3
Peter
Christie began coming by the store every afternoon after school and even on Saturdays. At first, she pretended to be running errands for her mother, but she soon admitted she just wanted to see Peter. They went for walks, rode bikes, went for drives, and even to the movies. Sometimes they played tag and hide and seek in the park with the little children.
Peter had never been so happy. Christie was teaching him what it was like to have a friend. He realized the people he thought had been his friends weren’t friends at all, just people his uncle knew. Real friends were people you did things with, people who cared, people you could actually talk to or didn’t have to talk to. Maybe that was the problem. He couldn’t talk. He had no way of telling her how he felt. All the words were piling up trapped inside his head with no way of getting out. Sometimes he felt like his head was going to explode.
4
Christie
Christie took Peter’s hand and pulled him through the open front door of the store. “Bet you can’t guess what we’re going to do today,” she giggled.
Peter smiled, shaking his head.
“I’m going to teach you to read. I talked to Miss Baker, my English teacher, and she told me just how to go about it.”
When they were in the car, she reached between the seats and handed Peter two books. “The Apricot ABC Book and Dick and Jane. When you learn these, we’ll go on to some neat stuff like The Hardy Boys and Lassie. I know that’s funky old stuff, but they are easy to start with. Aren’t you just so excited? I know I am. I can’t wait until you can read books like Jules Verne’s Mysterious Island and H.G. Wells’ The Time Machine. The world is just full of good books, Peter. I know you’ll just want to read everything.”
Peter opened the Apricot book. There was a drawing of two yellow bees. Underneath them were two lines of print. Bee, he read to himself. The bee bu . . . buzzed . . . bus . . . busily. He looked up at Christie and grinned proudly.
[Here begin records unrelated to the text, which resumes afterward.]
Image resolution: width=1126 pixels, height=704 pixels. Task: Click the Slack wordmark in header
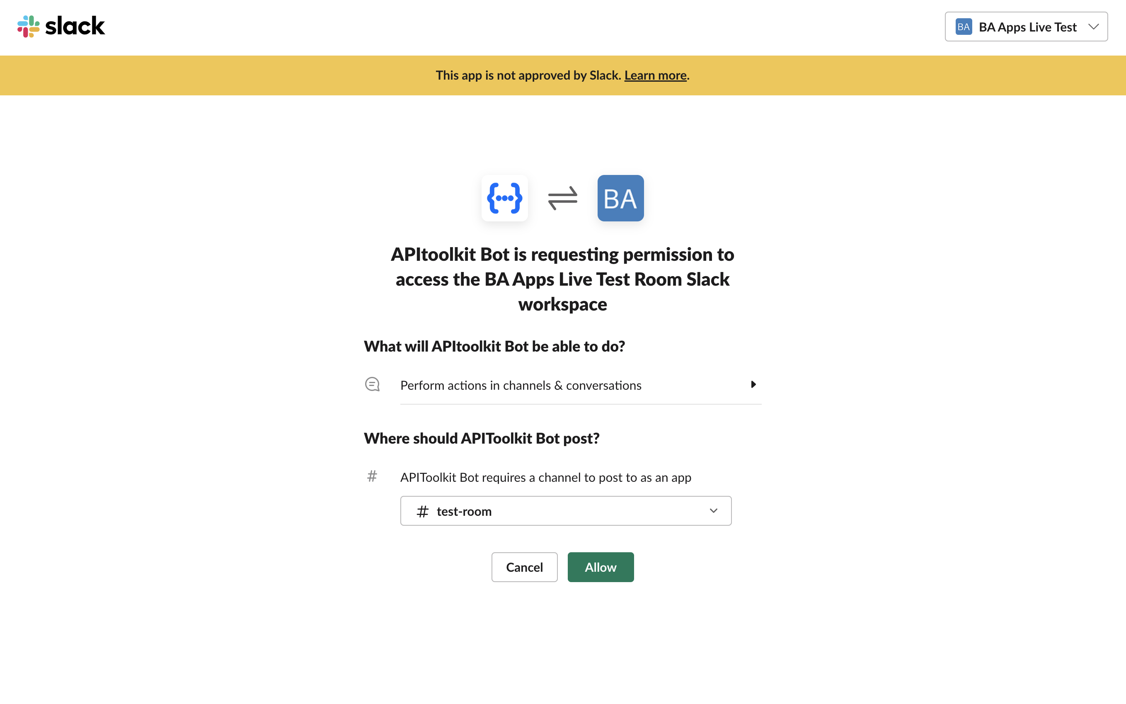pos(74,26)
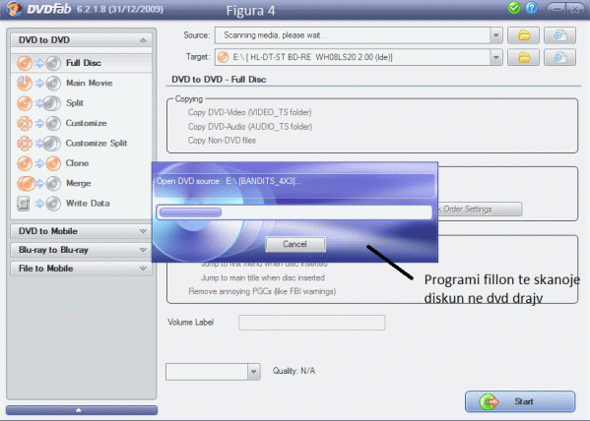Choose the Main Movie mode icon
590x421 pixels.
click(38, 83)
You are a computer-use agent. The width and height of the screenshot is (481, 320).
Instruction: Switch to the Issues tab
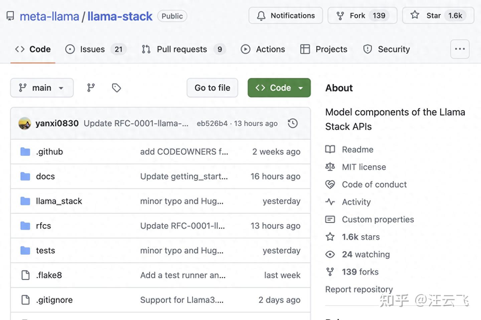click(x=92, y=49)
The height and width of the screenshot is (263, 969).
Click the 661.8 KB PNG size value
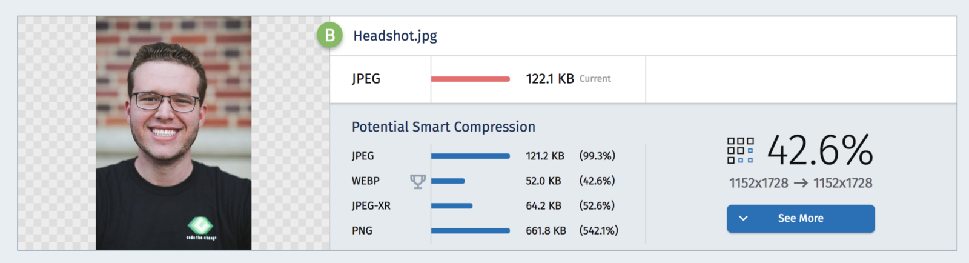546,231
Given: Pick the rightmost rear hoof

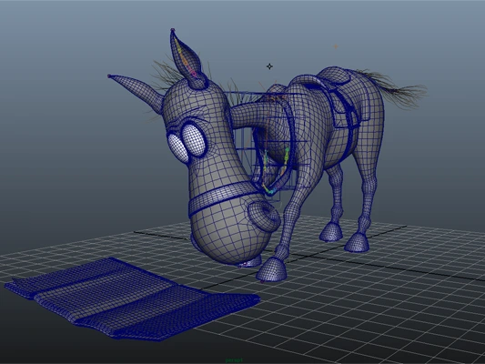Looking at the screenshot, I should [x=357, y=242].
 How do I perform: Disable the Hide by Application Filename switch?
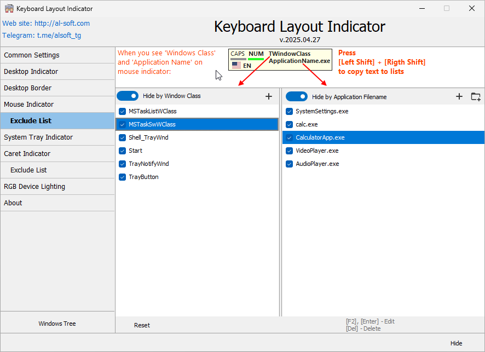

She smiled back. She had no idea what was going on inside Peter’s head.
Christie started the car and drove out of town toward her parents’ farm. Big white fluffy clouds piled high in the September sky looked like so much freshly picked cotton. The September wind was moist, already a damp chill of autumn to it.
“I found this neat spot near my parent’s farm,” she shouted above the wind noise. “I packed us some sodas and sandwiches. We can make a day of it.”
Peter was watching her. She looked at him and smiled. Their eyes met and it was as if they were talking without any actual words being said.
Just past her parents’ large white two-story farmhouse and huge red barn, Christie turned right onto a narrow dirt road that ran along the split rail fence. She stopped the car near a shallow creek that tumbled through the meadow behind the barn.